Hope for the future?

While Honduras’ political future looks grim, two features could change the situation. First, there is hope in the country’s youth. Granted, the old guard must first step down for younger ranks to eventually rise. The good news is that there is potential in figures from the opposition including Jórge Cálix, a LIBRE deputy representing Francisco Morazán (the department where Tegucigalpa, Honduras’ capital, is located); José Eduardo Martell, a former PL presidential primary candidate; and Gabriela Blen, who led the movimiento de los indignados, or the protests against corruption triggered by the embezzlement of the IHSS.
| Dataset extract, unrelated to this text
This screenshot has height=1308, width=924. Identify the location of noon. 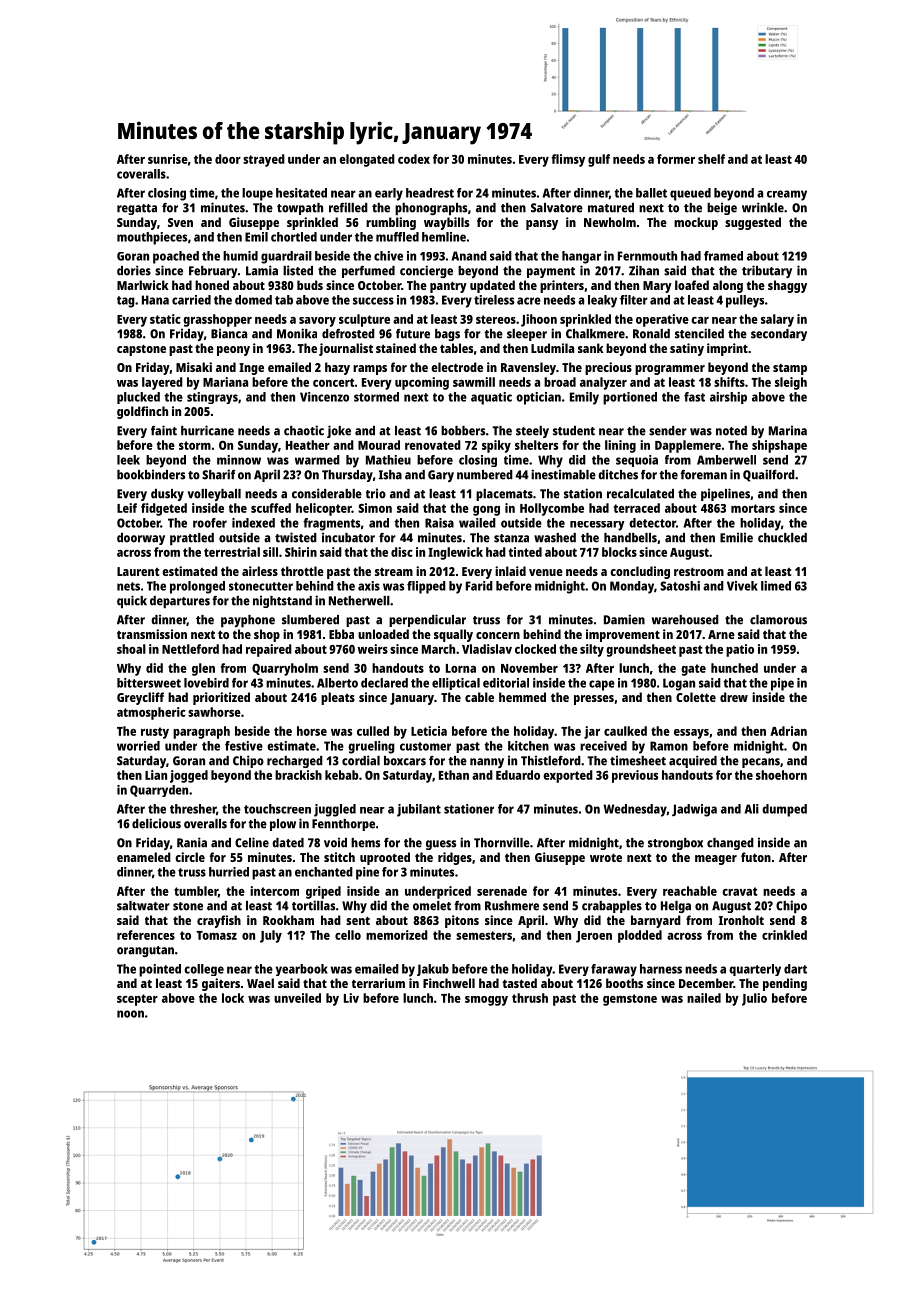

A second feature consists of coalition building between LIBRE and the PL. Honduras’ youth needs to be more pragmatic than their stubborn predecessors in reaching agreements. If both parties fail—yet again—to unite in a single front against the PN as they did in 2013 and 2017, then a fourth PN government should not be discarded. But maybe a third time will be the charm.

In the meantime, Honduras’ continuous state of crisis seems nowhere near coming to an end. With an uncompromising opposition that fails to coordinate, as well as a former and sitting president besieged by growing evidence of drug trafficking, the political landscape is filled with despair. PN opponents need to set their differences aside and prove that they are ready to rule the country. If not, then Honduras risks falling into a power vacuum that will further undermine its already weakened democracy.